REQUIRED ACTION
Output all of the entries exactly as they are given.

SUPPLIED DATA
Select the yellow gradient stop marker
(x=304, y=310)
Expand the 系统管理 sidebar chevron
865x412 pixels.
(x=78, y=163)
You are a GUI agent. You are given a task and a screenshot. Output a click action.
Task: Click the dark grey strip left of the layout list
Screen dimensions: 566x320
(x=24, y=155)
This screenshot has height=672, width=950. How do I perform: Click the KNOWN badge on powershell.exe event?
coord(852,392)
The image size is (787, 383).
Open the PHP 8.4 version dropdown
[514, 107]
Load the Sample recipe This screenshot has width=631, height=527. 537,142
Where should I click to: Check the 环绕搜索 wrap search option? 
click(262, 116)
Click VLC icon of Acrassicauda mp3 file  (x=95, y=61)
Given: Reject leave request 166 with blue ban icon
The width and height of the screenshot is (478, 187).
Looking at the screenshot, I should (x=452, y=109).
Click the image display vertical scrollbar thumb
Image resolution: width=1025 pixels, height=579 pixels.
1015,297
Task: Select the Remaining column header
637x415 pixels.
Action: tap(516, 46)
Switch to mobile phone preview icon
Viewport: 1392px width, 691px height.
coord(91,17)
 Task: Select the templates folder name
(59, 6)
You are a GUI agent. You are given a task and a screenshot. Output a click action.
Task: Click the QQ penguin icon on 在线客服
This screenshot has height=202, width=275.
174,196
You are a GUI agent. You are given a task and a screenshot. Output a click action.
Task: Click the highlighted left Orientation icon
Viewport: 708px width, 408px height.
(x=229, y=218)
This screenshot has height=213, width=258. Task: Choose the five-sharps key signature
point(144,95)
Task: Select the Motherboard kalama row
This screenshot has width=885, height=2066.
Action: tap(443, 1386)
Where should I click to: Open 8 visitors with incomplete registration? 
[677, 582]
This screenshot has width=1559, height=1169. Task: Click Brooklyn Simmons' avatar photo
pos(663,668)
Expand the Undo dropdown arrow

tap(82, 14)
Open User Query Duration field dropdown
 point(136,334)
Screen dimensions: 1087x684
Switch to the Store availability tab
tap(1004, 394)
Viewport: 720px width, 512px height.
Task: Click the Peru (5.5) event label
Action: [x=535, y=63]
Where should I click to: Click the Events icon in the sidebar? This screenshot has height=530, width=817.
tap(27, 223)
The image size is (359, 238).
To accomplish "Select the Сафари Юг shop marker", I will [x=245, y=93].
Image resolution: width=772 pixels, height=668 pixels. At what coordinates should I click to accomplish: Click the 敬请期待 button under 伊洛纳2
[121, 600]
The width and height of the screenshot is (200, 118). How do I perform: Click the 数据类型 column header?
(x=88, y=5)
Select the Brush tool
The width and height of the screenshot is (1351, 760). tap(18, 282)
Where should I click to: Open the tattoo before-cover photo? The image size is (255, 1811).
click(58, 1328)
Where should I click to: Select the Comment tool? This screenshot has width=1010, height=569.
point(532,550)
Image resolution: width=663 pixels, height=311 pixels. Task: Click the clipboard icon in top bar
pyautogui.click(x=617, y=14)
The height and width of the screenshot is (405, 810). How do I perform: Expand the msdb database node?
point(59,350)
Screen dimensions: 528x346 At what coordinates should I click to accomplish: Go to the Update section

OUTPUT FOR THIS TASK
Select the yellow gradient stop marker
(x=304, y=310)
Expand the 系统管理 sidebar chevron
865x412 pixels.
(x=78, y=163)
You are a GUI agent. You are given a task and a screenshot. Output a click action.
Task: Click the dark grey strip left of the layout list
Screen dimensions: 566x320
(x=24, y=155)
This screenshot has height=672, width=950. How do I perform: Click the KNOWN badge on powershell.exe event?
coord(852,392)
The image size is (787, 383).
Open the PHP 8.4 version dropdown
[514, 107]
Load the Sample recipe This screenshot has width=631, height=527. 537,142
Where should I click to: Check the 环绕搜索 wrap search option? 
click(262, 116)
Click VLC icon of Acrassicauda mp3 file  (x=95, y=61)
Given: Reject leave request 166 with blue ban icon
The width and height of the screenshot is (478, 187).
Looking at the screenshot, I should (x=452, y=109).
Click the image display vertical scrollbar thumb
Image resolution: width=1025 pixels, height=579 pixels.
1015,297
Task: Select the Remaining column header
637x415 pixels.
Action: tap(516, 46)
Switch to mobile phone preview icon
Viewport: 1392px width, 691px height.
coord(91,17)
 Task: Select the templates folder name
(59, 6)
You are a GUI agent. You are given a task and a screenshot. Output a click action.
Task: Click the QQ penguin icon on 在线客服
This screenshot has height=202, width=275.
174,196
You are a GUI agent. You are given a task and a screenshot. Output a click action.
Task: Click the highlighted left Orientation icon
Viewport: 708px width, 408px height.
(x=229, y=218)
This screenshot has height=213, width=258. Task: Choose the five-sharps key signature
point(144,95)
Task: Select the Motherboard kalama row
This screenshot has width=885, height=2066.
Action: tap(443, 1386)
Where should I click to: Open 8 visitors with incomplete registration? 
[677, 582]
This screenshot has width=1559, height=1169. Task: Click Brooklyn Simmons' avatar photo
pos(663,668)
Expand the Undo dropdown arrow

tap(82, 14)
Open User Query Duration field dropdown
 point(136,334)
Screen dimensions: 1087x684
Switch to the Store availability tab
tap(1004, 394)
Viewport: 720px width, 512px height.
Task: Click the Peru (5.5) event label
Action: [x=535, y=63]
Where should I click to: Click the Events icon in the sidebar? This screenshot has height=530, width=817.
tap(27, 223)
The image size is (359, 238).
To accomplish "Select the Сафари Юг shop marker", I will [x=245, y=93].
Image resolution: width=772 pixels, height=668 pixels. At what coordinates should I click to accomplish: Click the 敬请期待 button under 伊洛纳2
[121, 600]
The width and height of the screenshot is (200, 118). How do I perform: Click the 数据类型 column header?
(x=88, y=5)
Select the Brush tool
The width and height of the screenshot is (1351, 760). tap(18, 282)
Where should I click to: Open the tattoo before-cover photo? The image size is (255, 1811).
click(58, 1328)
Where should I click to: Select the Comment tool? This screenshot has width=1010, height=569.
point(532,550)
Image resolution: width=663 pixels, height=311 pixels. Task: Click the clipboard icon in top bar
pyautogui.click(x=617, y=14)
The height and width of the screenshot is (405, 810). How do I perform: Expand the msdb database node?
point(59,350)
Screen dimensions: 528x346 At what coordinates should I click to accomplish: Go to the Update section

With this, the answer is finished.